Optimisation of Protease Purification from Christia vespertilionis Leaves and Its Anti-Inflammatory Activity

Abstract

Christia vespertilionis (L. f.) Bakh. f. is widely known for its anti-inflammatory and anti-cancer properties. However, there are no previous studies about extracting and purifying protease enzymes from C. vespertilionisleaves. Therefore, this study was conducted to extract and optimise the purification of protease from C. vespertilionis leaves and characterise its anti-inflammatory properties. The optimisation was performed using different levels of ammonium sulphate saturation (20, 40, 60, 80 and 100%).
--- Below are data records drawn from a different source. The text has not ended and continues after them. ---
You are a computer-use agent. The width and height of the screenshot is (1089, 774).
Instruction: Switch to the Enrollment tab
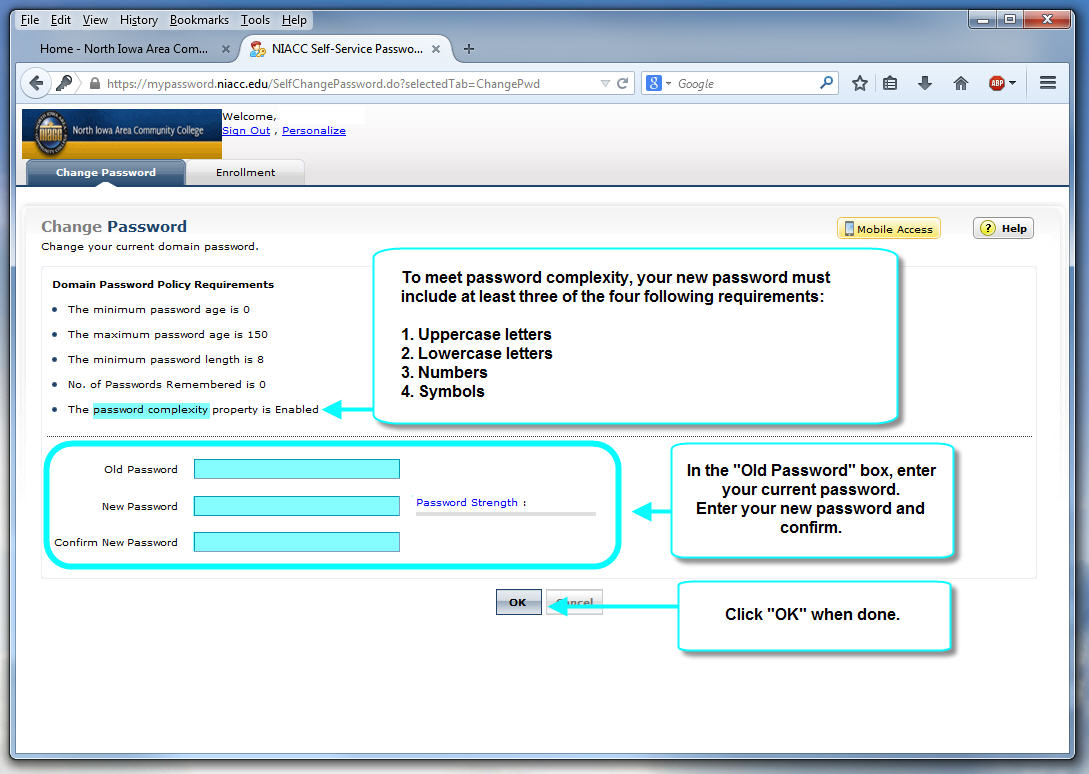coord(245,172)
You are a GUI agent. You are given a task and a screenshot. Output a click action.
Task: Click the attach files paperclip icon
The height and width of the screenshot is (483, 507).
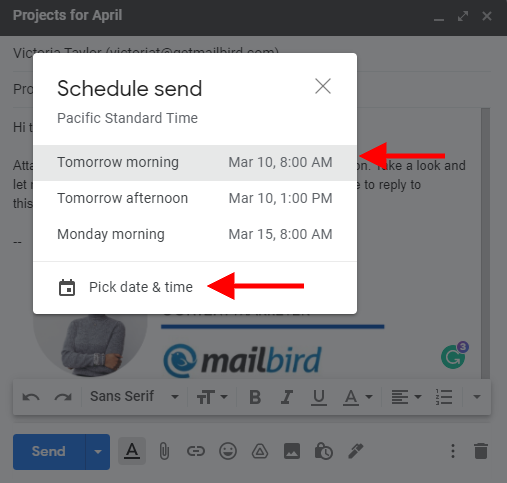[x=164, y=451]
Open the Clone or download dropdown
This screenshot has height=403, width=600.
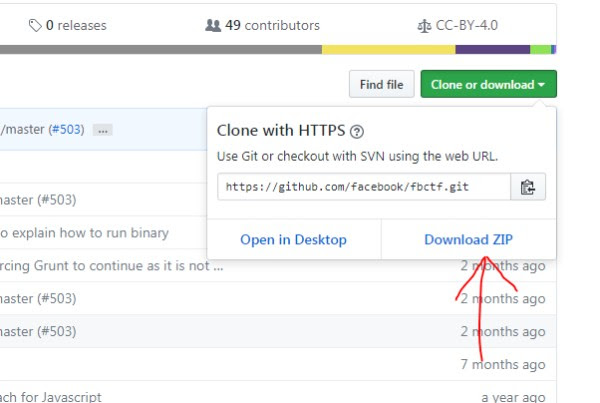pos(488,84)
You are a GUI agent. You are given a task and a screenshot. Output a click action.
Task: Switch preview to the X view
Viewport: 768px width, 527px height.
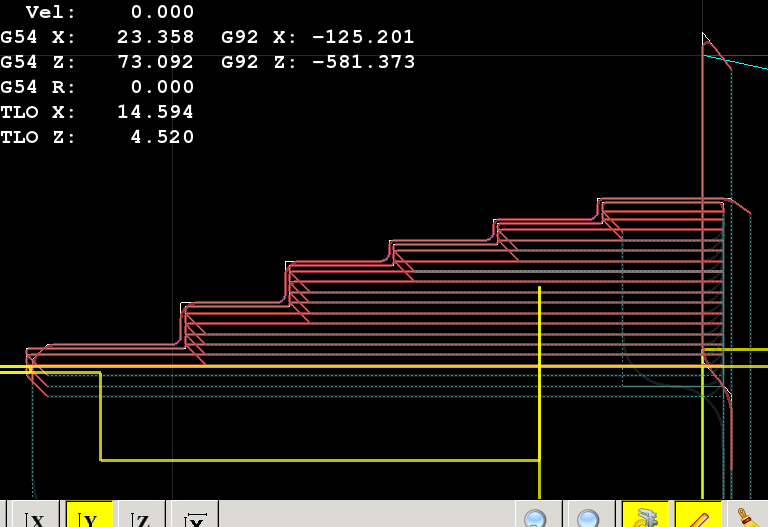tap(35, 517)
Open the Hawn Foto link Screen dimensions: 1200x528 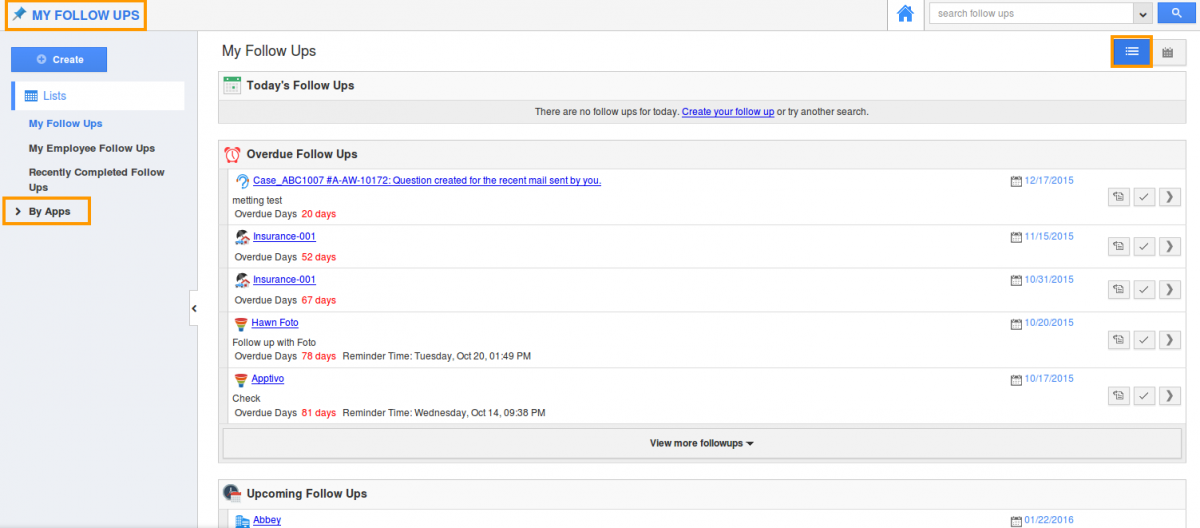pyautogui.click(x=274, y=323)
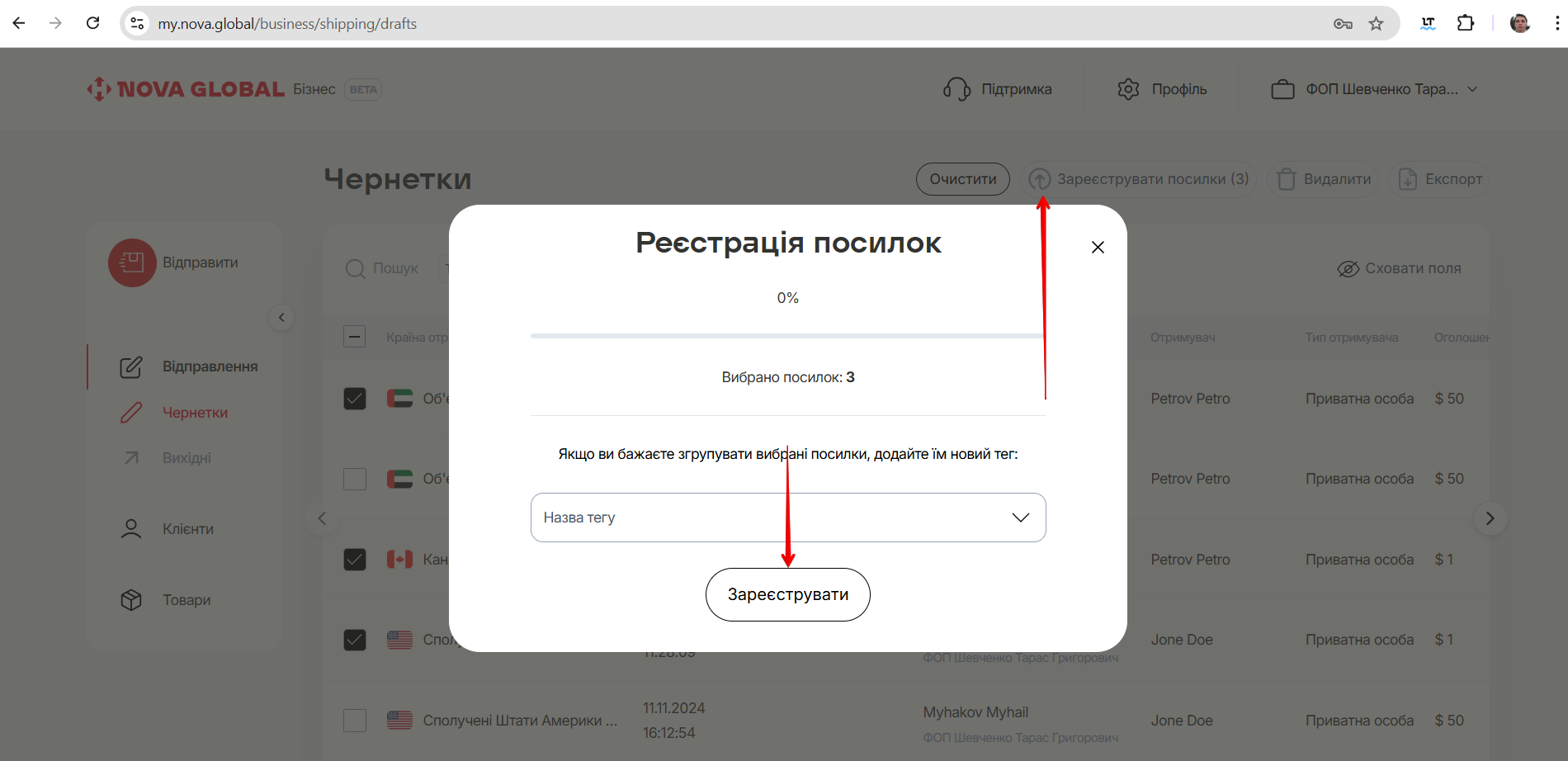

Next, dialysis was carried out for the sample with the highest specific activity (16.88 U/mg), achieved with 100% ammonium sulphate saturation. At 100% saturation, C. vespertilionis leaves showed an increase in the specific activity to 20.06 U/mg after dialysis. The findings demonstrate the successful extraction and purification of C. vespertilionis protease (CVP) with a molecular weight of 48 kDa, as proven by sodium dodecyl sulphate-polyacrylamide gel electrophoresis (SDS-PAGE) analysis. CVP also exhibited anti-inflammatory activity, with an inhibition of 45.6% in lipopolysaccharide (LPS)-stimulated RAW264.7 cells and IC50 of 19.24 µg/mL. The HPLC test further confirmed the presence of gallic acid and quercetin compounds in C. vespertilionis, which cure inflammation. The results indicate that optimised CVP purification was achieved and its anti-inflammatory ability was proven.